Eskişehir’de Anadolu Üniversitesi’nin ilk binası ilkokula benzeyen basit dersliklerdi. Bir de Vehbi Bey’in yaptırdığı büyük kütüphane ve araştırma merkezi. Bu merkeze dil laboratuvarı bile kurdurttu. Üniversitenin akademik olarak ilerlemesinde ve bugünkü haline gelmesinde bu araştırma merkezi önemli bir simge oldu.
Vehbi Bey’in çok önemli bir özelliği vardı bence. Nerede ona ait bir sanayi kuruluşu, nerede bir ticari kuruluşu veya onun bir uzantısı sayılabilecek birimleri varsa, her sene arabaya binip yurt gezisine çıkar, sırayla bu şehirlerde birer gece geçirirdi. Bu doğudan batıya Anadolu’yu kat etmektir. Biliyorsunuz Koç’un amiral gemisi olan buzdolabı fabrikası da Eskişehir Organize Sanayi Bölgesi’ne yapılan ilk fabrika yatırımıdır. Koç Grubu için de çok önemli bir fabrikadır. Amortisör fabrikası da daha sonra ilan edilmiştir. Vehbi Koç’un oraya Arçelik’i kurmasından sonra Organize Sanayi Bölgesi’ne yatırım talepleri gelmeye başlamıştır. Çünkü “Vehbi Bey orada bir fabrika kurduysa burada çok verimli işler yapılabilir” düşüncesi, Eskişehir’in yerli sanayicilerini ve diğer sanayicileri harekete geçiren unsurlardan bir tanesi olmuştur. Çok iyi bildiği bir şey vardı, Eskişehir sanayi kuruluş yeri olarak karayollarının kavşak noktası, demiryollarının kavşak noktası; su var, arazi düz; her türlü imkân var ve de Cumhuriyet’in kuruluşundan sonra oraya bir okul görevi de görebilecek olan kamu yatırımları yapılmış. Lokomotif Fabrikası’nı getirmiş, tayyare fabrikasını kurmuş, şeker fabrikasını kurmuş, Sümerbank’ın fabrikalarını kurmuş ve bu fabrikalar nedeniyle de yurt dışında yetişmiş teknik eleman olan yöneticileri atamış. Onlar birer koloni kurmuşlar. Her birisi sosyal ihtiyaçlarının karşılandığı lojmanlar, siteler ve bir kültür getirmişler. O insan gücü potansiyelinden Eskişehirli müteşebbisler neden yararlanmıyor? Vehbi Bey’in düşündüğü noktalardan biriydi bu. “Emekli olduktan sonra ne yapacak bu adamlar?” diye sorardı. En azından emekli olanların, hele böyle bir işletme, sanayi, iş tecrübesinden geçmiş olgun insanların bir süre hizmet edebileceklerini düşünür ve özel teşebbüsün onlardan istifade etmesini telkin ederdi. Şimdiki gibi ya da Koç Topluluğu’nun bildiğiniz büyüklüğü geçtikten sonraki dönemlerdeki insan gücü bolluğu yoktu o tarihlerde. Şimdi 65 yaş tahdidini getirdiler daha dinamik bir yönetime kavuşmak için. Bütün holdingler de onu örnek alarak aynı şeyleri yapar hale geldiler. Vehbi Bey’in bu özellikleri bence onun başarısında kendi yaptığı işlerin ötesinde yol gösterici, öğretici olması açısından fevkalade önem taşıyordu ve de eğitimle çok yakın ilgilenmesi benim daima ilgimi çekmiştir.

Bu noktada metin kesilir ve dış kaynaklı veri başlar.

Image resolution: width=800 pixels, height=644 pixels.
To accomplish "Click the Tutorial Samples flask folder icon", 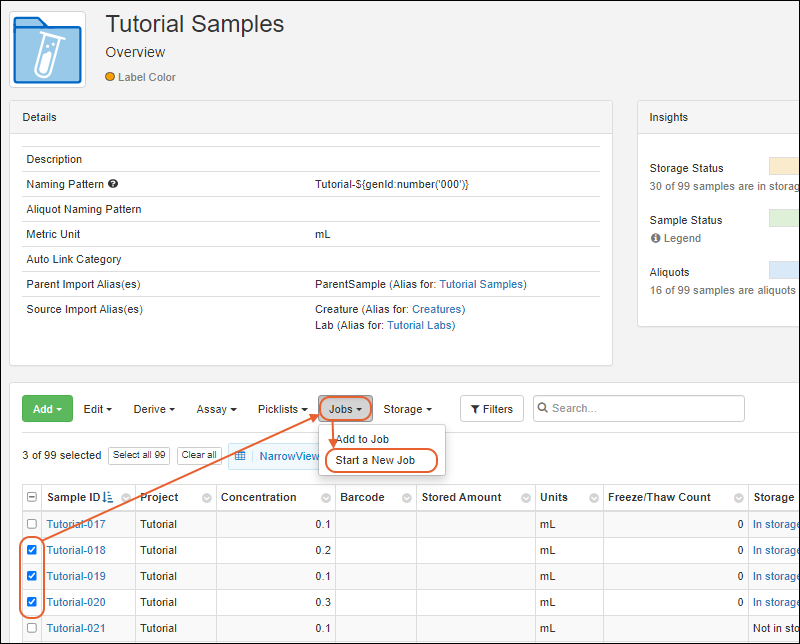I will point(49,49).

Örneğin, Vehbi Bey’in, eğitim alanındaki çalışma çizgisi içerisinde önemli bir eğitim kurumu çalışması da 1958’de kurulan Eskişehir İktisadi Ticari İlimler Akademisi’dir. ‘60’lara kadar kiralık binalarda, işçi yurtlarında faaliyet göstermişti akademi. Fakat akademi başkanının bütün girişimlerine rağmen hükümetten belli bir araziyi satın alıp da bir kampus kurma olanağı elde edilemedi. Prof. Baran Oğuz dönemidir bu dönem. Sonra büyük bir gayretle, Milli Savunma Bakanlığı’ndan bir ulaştırma taburu olarak kullanılan ama fonksiyonu azalmış bir arazi parçasında, daha doğrusu askeri bir alanda belli bir parçayı tahsis ettirmeye muvaffak oldu İsmet Paşa’nın başbakanlığı döneminde. İsmet Paşa, 27 Mayıs sonrası Genelkurmay Başkanı Cevdet Sunay’a verdiği talimatla bu araziyi üniversiteye tayin etti.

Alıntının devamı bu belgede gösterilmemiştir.